I love cake. I love the way cake looks and I love the way it tastes---when it is good, and made with real ingredients and done right. I am not a cake expert but I am trying. I've given up bread baking for the time being, due to horrible tendonitis in my arms, but I can make cake because I have a wonderful Kitchen Aid mixer that my husband gave me for, oddly, bread making.
So cake. I would love to be better at cake baking. I had a couple of pushes recently. One: my addiction to the show Master Chef which we watched over the summer. One episode had the competitors all making six-layer iced cakes in under two hours. It was inspirational (I've found the show has really lit a fire under my cooking. Ha.). Then, last August, a friend baked a chocolate cake with a ganache for the frosting. I have not yet tried a ganache, but plan to someday (hers was delicious).

And so, here, for Maya W. celebrating her tenth birthday, I baked a cake, all chocolate, since she is a chocolate fanatic. A simple chocolate buttercream for frosting. It was delicious.

The recipe for both the cake and the frosting came from The New Good Housekeeping Cookbook.

Chocolate cake
3/4 cup cocoa
2 Cups cake flour
1 3/4 cups sugar
1 1/4 cups milk
3/4 cup shortening (read: butter)
1 1/4 tsp baking soda
1 tsp salt
1 tsp vanilla
1/2 tsp baking powder
3 eggs
*about 1/4 cup good quality baking chocolate, melted. Add to batter when it has cooled. This isn't in the recipe, but it worked well.

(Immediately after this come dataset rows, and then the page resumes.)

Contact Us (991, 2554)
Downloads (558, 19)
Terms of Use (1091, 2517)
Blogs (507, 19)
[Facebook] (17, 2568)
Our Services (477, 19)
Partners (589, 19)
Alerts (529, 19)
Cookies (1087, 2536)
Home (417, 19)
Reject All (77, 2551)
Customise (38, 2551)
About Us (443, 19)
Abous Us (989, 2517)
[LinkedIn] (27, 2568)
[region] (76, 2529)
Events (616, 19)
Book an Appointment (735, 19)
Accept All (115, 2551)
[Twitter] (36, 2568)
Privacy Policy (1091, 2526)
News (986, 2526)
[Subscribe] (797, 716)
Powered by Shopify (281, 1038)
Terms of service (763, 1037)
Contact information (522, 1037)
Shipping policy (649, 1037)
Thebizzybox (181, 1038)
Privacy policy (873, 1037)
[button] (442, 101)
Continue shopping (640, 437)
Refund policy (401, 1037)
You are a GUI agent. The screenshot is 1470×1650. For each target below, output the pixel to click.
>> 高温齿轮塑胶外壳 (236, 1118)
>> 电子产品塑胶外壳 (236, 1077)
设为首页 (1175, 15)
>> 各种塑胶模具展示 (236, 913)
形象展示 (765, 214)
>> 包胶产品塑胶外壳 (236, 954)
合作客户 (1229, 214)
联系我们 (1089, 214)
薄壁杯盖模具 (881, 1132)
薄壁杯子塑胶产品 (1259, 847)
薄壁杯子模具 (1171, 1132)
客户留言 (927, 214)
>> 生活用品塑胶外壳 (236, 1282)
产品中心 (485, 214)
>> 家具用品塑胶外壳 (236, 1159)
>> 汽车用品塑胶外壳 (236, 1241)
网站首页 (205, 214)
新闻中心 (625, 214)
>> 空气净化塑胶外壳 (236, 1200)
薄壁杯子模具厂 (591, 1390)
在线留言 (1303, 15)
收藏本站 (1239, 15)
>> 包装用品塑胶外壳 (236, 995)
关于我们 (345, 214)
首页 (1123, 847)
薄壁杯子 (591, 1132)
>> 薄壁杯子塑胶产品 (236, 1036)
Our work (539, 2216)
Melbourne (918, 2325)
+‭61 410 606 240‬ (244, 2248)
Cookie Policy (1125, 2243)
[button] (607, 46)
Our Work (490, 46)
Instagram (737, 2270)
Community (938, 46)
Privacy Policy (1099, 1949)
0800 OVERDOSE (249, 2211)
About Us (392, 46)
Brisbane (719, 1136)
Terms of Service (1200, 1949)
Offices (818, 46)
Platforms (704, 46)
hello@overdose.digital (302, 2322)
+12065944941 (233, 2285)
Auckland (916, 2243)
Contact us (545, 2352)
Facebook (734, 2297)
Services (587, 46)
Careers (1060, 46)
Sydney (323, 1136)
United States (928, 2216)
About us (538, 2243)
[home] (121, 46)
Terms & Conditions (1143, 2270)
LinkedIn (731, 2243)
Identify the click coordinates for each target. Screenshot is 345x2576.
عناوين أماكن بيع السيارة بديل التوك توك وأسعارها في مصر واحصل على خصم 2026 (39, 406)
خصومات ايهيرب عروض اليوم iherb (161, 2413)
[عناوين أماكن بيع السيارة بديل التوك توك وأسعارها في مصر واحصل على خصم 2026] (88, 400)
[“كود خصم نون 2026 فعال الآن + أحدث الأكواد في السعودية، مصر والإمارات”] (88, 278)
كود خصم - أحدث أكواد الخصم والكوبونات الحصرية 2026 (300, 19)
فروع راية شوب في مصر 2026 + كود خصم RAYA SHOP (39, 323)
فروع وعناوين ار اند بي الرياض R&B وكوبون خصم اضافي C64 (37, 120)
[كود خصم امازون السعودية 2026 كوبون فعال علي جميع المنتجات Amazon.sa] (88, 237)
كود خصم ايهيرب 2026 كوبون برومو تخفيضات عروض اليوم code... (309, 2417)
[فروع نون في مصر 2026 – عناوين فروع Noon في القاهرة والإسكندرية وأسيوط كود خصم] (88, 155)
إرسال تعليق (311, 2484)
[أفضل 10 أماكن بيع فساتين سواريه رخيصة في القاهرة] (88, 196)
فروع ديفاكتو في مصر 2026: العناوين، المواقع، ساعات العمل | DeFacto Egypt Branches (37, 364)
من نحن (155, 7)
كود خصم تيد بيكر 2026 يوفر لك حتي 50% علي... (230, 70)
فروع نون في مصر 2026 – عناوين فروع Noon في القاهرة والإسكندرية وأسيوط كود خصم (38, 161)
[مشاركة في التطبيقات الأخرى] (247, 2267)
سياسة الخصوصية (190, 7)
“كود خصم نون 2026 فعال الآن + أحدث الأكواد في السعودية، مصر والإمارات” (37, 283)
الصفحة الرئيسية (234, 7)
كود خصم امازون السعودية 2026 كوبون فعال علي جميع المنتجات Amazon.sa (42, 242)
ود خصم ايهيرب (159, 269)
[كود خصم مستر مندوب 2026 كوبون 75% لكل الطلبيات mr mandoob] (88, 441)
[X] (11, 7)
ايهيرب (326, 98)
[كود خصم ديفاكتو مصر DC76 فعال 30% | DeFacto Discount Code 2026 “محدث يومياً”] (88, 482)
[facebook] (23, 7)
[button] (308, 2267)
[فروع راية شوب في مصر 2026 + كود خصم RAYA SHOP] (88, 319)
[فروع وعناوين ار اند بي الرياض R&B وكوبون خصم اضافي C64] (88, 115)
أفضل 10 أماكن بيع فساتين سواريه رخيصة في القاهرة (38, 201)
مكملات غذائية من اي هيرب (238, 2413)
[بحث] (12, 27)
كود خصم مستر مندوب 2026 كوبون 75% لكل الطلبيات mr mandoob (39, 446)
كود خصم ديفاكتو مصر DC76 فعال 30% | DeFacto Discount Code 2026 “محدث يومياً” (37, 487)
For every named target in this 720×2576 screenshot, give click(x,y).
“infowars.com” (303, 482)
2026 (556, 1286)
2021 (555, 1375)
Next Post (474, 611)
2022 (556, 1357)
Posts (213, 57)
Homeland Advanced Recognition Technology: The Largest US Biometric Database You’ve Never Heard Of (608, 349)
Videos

Preheat oven to 350 degrees; butter and flour (with cocoa powder) two 9" cake pans.
Measure dry ingredients and mix, then add wet and best with miser at low speed until combined. Increase mixer speed to high and beat for 2 minutes, until batter is smooth and
glossy.
Pour into pans and bake for 30-35 minutes. Cool cakes in pans for 10 minutes on rack, then remove from pans and cool completely on racks before frosting. This can be made as cupcakes as well; baking time is then reduced to about 25 minutes.